#### TEXT PROVIDED ####

Mr. Wallace died October 27, 1923, and upon a hearing on a petition to discover assets of his estate prosecuted by the administrator, the circuit court of Kankakee county, on appeal from the county court, found, “That said certificates are the property of said Frances Elizabeth Wallace by virtue of a legal transfer thereof by said George F. Wallace during his life time to the said Frances Elizabeth Wallace, and that said Frances Elizabeth Wallace has title to and is the owner of said certificates.” The question presented to this court is: Did George F. Wallace have title to the certificates at the time of his death?

The terms and conditions of the certificates above quoted, were prescribed and embodied in the certificates by the secretary of the treasury of the United States. That he had the power to insert such terms and conditions in the certificates under the provisions of the Act of Congress of September 24, 1917, sec. 6, *504as amended by Act of September 24, 1918, sec. 2 (31 USCA Sec. 757); 31 USCA sec. 762, has been held in the cases of Brown v. White, 24 F. (2d) 392; United States v. Sacks, 257 U. S. 37, 66 L. Ed. 118; United States v. Janowitz, 257 U. S. 42, 66 L. Ed. 120; Mandelbaum v. United States, 270 U. S. 7, 70 L. Ed. 448.

In the case of United States v. Janowitz, supra, the defendants were indicted for conspiracy to defraud the United States. The district court sustained a demurrer to the indictment which charged in the first count that defendants purchased from persons not authorized by the secretary of the treasury to sell the same, a quantity of war savings certificates of the series of 1918 and 1919, with savings certificate stamps affixed thereto, and that the defendants well knew that the certificates and stamps were not transferable, were worthless in their hands, and could not be redeemed by them at or prior to maturity dates thereof, and were not payable to anyone save one who had purchased them from an authorized agent of the United States, and to a person whose name was written on them at the time of issue and purchase. That they conspired to obtain them for themselves from the United States prior to the maturity date of the certificates and stamps, knowing that they were not entitled thereto, and that the United States was not obligated to pay them, and thereby defraud the United States. The Supreme Court reversed the ruling of the judge of the district court sustaining a demurrer to the indictment on this proposition that, “A stamp is a thing of value, bought and paid for, and to deprive it of the quality of assignment is a diminution of lawfully existing property rights,, for which, in my judgment, congressional action alone will suffice.” The Supreme Court held that the secretary of the treasury had the power to make the certificates nontransferable and the defend*505ants had no right to purchase or alienate or sell them, and, if done with intent to defraud the government, was unlawful.

#### RECORD SET ####

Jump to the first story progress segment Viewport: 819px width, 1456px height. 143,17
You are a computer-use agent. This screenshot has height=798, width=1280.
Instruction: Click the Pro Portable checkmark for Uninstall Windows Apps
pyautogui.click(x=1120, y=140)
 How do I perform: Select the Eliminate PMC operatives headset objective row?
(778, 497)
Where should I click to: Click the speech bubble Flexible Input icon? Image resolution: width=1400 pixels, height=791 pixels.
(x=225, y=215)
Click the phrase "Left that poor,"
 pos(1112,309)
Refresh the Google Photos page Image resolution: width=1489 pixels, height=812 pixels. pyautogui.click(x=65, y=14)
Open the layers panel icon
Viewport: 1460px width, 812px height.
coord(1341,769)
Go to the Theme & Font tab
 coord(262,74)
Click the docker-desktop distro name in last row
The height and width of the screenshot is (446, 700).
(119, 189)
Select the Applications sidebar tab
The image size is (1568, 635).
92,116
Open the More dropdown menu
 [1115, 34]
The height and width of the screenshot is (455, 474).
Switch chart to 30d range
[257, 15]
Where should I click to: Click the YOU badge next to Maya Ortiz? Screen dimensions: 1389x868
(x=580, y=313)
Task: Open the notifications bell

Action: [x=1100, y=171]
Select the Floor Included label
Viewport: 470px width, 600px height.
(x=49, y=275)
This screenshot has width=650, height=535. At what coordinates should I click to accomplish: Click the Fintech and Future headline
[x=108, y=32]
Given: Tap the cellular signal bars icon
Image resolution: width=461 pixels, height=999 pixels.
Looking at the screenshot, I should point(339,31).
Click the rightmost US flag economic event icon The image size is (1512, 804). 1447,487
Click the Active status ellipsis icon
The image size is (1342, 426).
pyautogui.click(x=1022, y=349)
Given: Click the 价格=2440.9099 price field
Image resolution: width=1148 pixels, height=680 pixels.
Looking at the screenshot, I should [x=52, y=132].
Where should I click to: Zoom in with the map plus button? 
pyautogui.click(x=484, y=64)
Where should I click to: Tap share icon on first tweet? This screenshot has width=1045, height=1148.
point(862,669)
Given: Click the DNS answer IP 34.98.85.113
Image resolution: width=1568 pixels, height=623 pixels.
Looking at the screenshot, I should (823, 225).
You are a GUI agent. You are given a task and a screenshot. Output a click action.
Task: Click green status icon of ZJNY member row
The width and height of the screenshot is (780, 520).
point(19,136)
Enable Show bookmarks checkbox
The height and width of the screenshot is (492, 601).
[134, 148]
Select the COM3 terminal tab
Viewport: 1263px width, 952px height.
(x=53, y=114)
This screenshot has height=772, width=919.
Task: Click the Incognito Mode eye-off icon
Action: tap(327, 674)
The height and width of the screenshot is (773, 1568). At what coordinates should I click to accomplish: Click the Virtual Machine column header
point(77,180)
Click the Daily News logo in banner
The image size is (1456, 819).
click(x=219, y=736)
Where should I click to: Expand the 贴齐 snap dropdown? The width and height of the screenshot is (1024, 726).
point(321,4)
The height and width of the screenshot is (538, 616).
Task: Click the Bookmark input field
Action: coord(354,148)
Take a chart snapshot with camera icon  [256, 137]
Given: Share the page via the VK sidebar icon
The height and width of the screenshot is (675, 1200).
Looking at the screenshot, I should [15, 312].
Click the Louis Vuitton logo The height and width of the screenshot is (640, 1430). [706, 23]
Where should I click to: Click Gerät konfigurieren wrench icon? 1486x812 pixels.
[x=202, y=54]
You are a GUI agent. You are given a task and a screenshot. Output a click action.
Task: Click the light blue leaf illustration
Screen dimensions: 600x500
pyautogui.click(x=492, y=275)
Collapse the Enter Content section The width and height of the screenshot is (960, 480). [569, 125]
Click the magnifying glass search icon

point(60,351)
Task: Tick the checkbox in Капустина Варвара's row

####

### WHAT YOU HAVE TO DO
Using the court opinion at the top, answer the following:
1. On what date did George F. Wallace die?
2. Who prescribed the terms and conditions embodied in the certificates?
3. In United States v. Janowitz, what were the defendants indicted for?

### RESPONSE
1. October 27, 1923
2. The secretary of the treasury of the United States
3. Conspiracy to defraud the United States